IGG Inc. (I Got Games, also previously known as Internet Gaming Gate) is a Chinese video game developer and publisher. The company was founded in 2006 in Fuzhou, Fujian, China. IGG is now headquartered in Singapore, namely "IGG Singapore Pte. Ltd." (formerly "Sky Union Pte. Ltd."), since 2009 and has branches in China, the United States, Canada, Japan, South Korea, Belarus, Thailand, Philippines and Hong Kong.

IGG is best known for the development of mobile games such as Lords Mobile, Castle Clash, Clash of Lords, and for formerly publishing various massively multiplayer online games in North America. IGG has been listed by App Annie as one of the "Top 52 Publishers" for seven consecutive years.

"Lords Mobile", launched in 2016, is IGG's first cross-platform, multi-language, real-time game designed for global gamers. As at 30 June 2020, it has approximately 320 million registered users worldwide. According to App Annie, "Lords Mobile" had dominated the worldwide rankings as the top-grossing mobile war strategy game for two consecutive years since its launch.

"Fate War", launched in 2025, is IGG's second cross-platform, multi-language, real-time game designed for global gamers.

== Company ==
IGG primarily focuses on the research and development of video games and software, but is also not limited to its other functions of business such as operations, product promotions and e-commerce. Mobile games are by far IGG's biggest products, which include Lords Mobile. MMORPGs include GodsWar Online, Voyage Century Online, Wonderland Online, Tales of Pirates, and Myth War Online. IGG has also developed multiple streaming platforms such as WeGamers and Pocketlive.

On October 18, 2013 IGG was listed on the Hong Kong Stock Exchange, followed by an official transfer on July 7, 2015 from being on the GEM board to the Main Board with the current stock number of 799.HK.

In January 2016 IGG was voted as the "Most Promising HKEx Listed Companies" in the 13th China's Financial Annual Champion Awards. In the selection of Top 50 Global Mobile Game Company held by Pocket Gamer, IGG ranked the 17th. In May, it launched new game Lords Mobile in North America, ranked TOP 2 in American IOS F2P list.

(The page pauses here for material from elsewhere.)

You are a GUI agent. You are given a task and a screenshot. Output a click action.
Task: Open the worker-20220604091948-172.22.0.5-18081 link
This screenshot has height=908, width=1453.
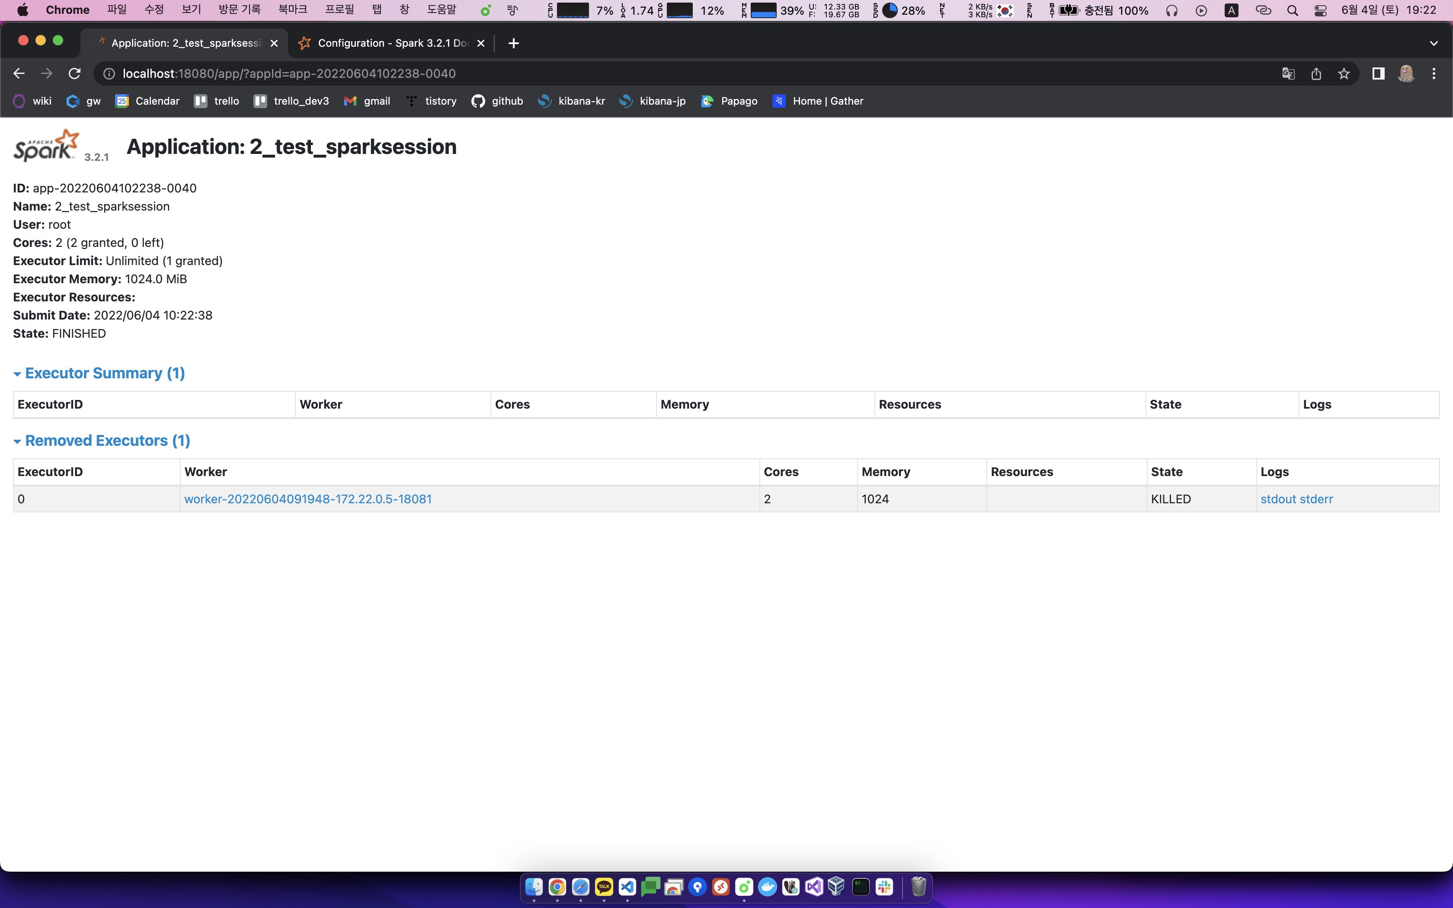(x=307, y=499)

Lords Mobile also won the "Best Competitive Game" followed by an Android Excellence award in 2017.	 In 2013, IGG transformed to a "mid-core" operator from a "hard-core" game maker. IGG also established development centres in 10 countries and hired developers from different countries in 2019.

== Free-to-play model ==
Free-to-play, also known as F2P or FtP, refers to video games which give players access to a significant portion of their content without paying. Since the company's creation, games of IGG have traditionally followed a freemium model where players can play a fully functional game for free, but also have the opportunity to upgrade their gaming experience through a variety of microtransactions. While supporters argue that F2P games give the players more financial freedom as to how much each individual player wants to play, critics of the system have claimed that the F2P model unfairly favors players who spend more on each game as shown by all games of this type across all the available platforms.

== Non-mobile game products ==
WeGamers was a social app launched in June 2016 to help players of IGG games to become more connected. The players could use this app as a way to discuss game strategies, to call for other players when in battle, or to simply chat like any other social app. Link Messenger is a messenger app launched in December 2015. Contrary to WeGamers, this app is similar to other messaging apps and not specifically targeted for the gaming community. WeGamers closed the servers on July 22, 2022.